#### [Exercise aim]
Reproduce exactly the lines below, starting at the line that contains "Task: Click the Tarih column header" and ending with the last line of the records, both included; leave out any pictures.

#### [Given entries]
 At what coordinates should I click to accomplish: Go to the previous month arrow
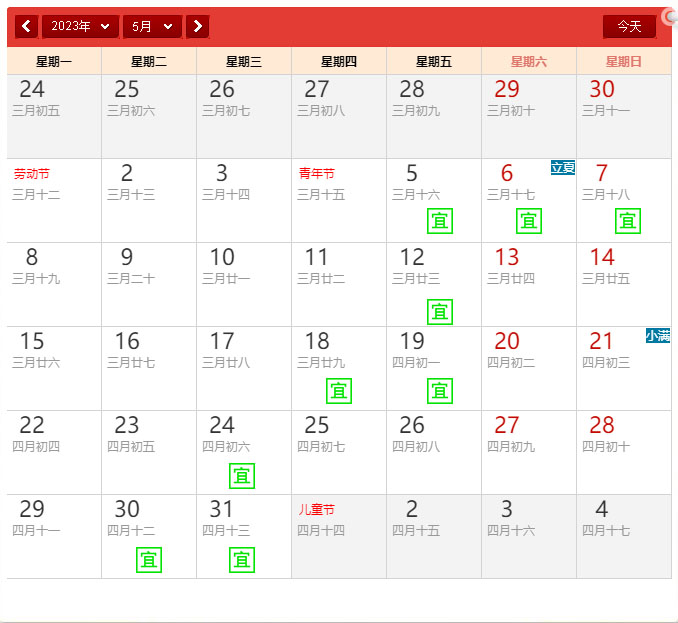point(26,26)
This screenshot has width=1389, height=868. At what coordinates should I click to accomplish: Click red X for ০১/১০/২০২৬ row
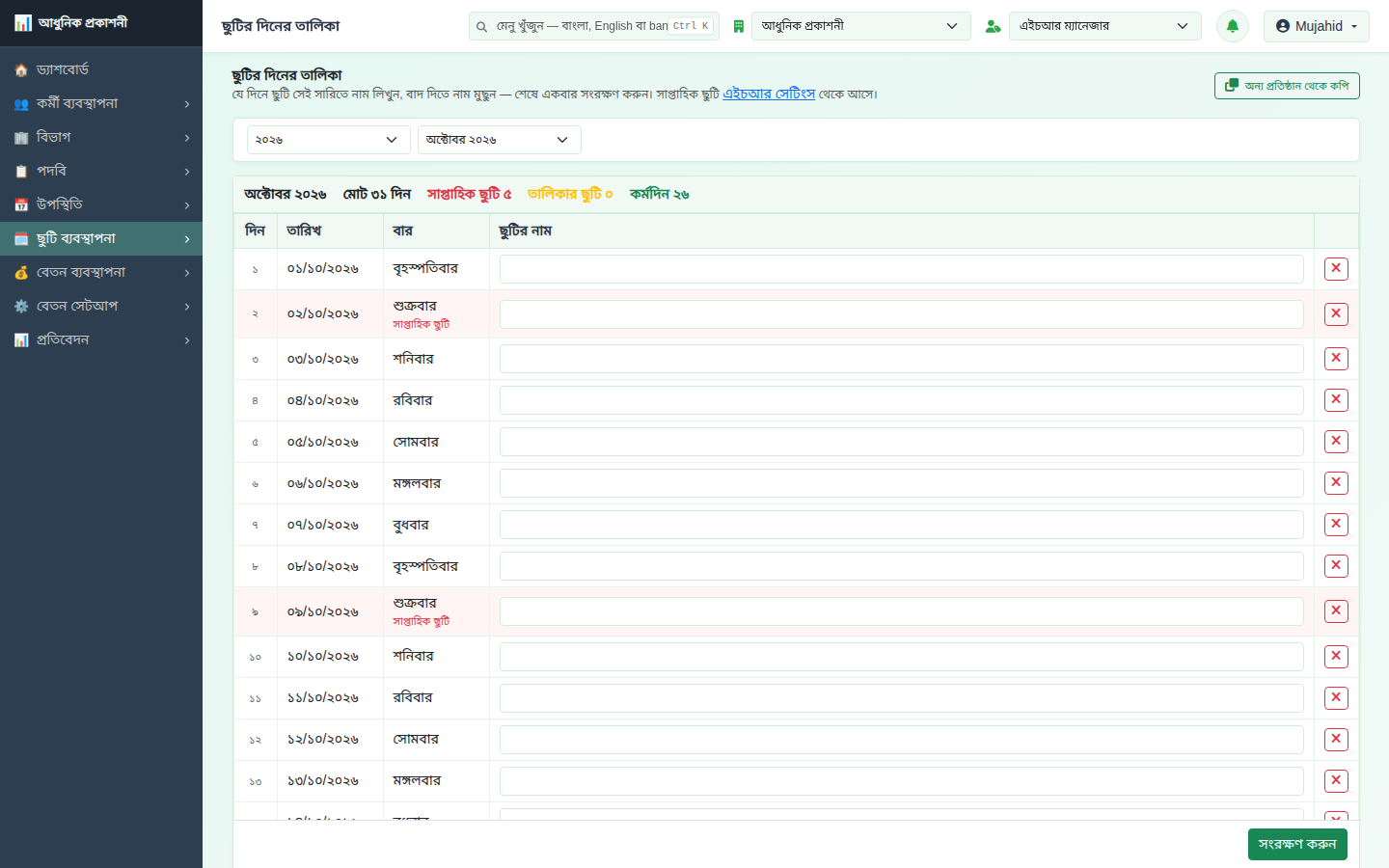[x=1336, y=269]
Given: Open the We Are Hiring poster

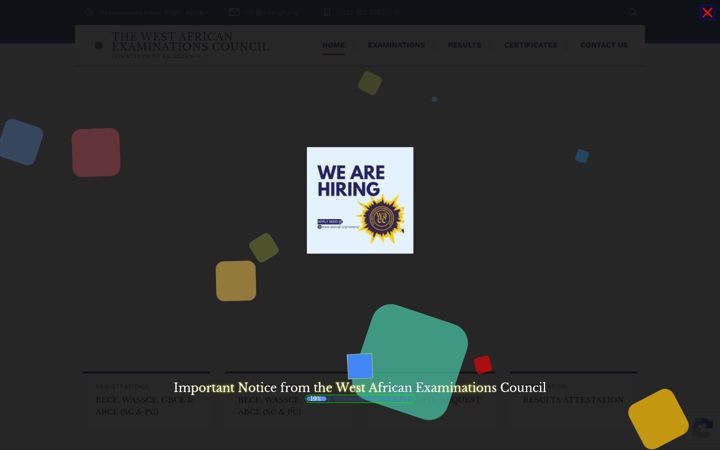Looking at the screenshot, I should [360, 200].
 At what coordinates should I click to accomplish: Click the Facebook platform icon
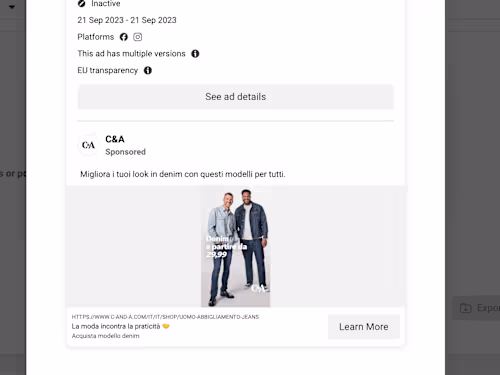pos(124,37)
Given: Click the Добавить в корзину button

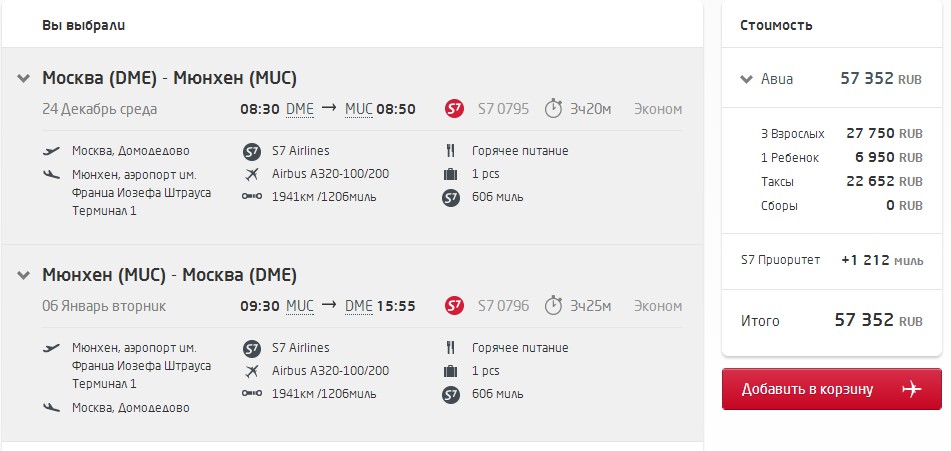Looking at the screenshot, I should click(832, 389).
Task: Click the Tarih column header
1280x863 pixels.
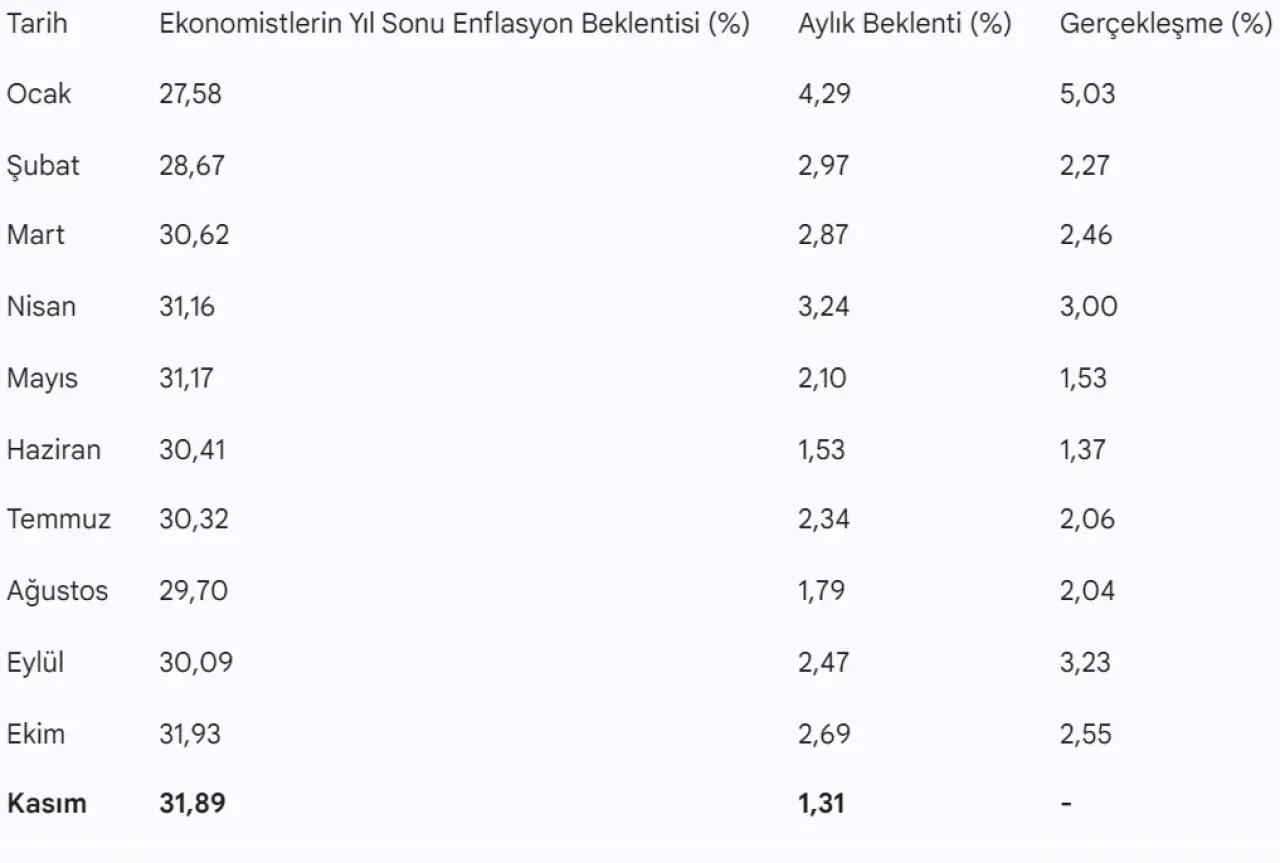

#### [Response for this exercise]
Task: Click the Tarih column header
1280x863 pixels.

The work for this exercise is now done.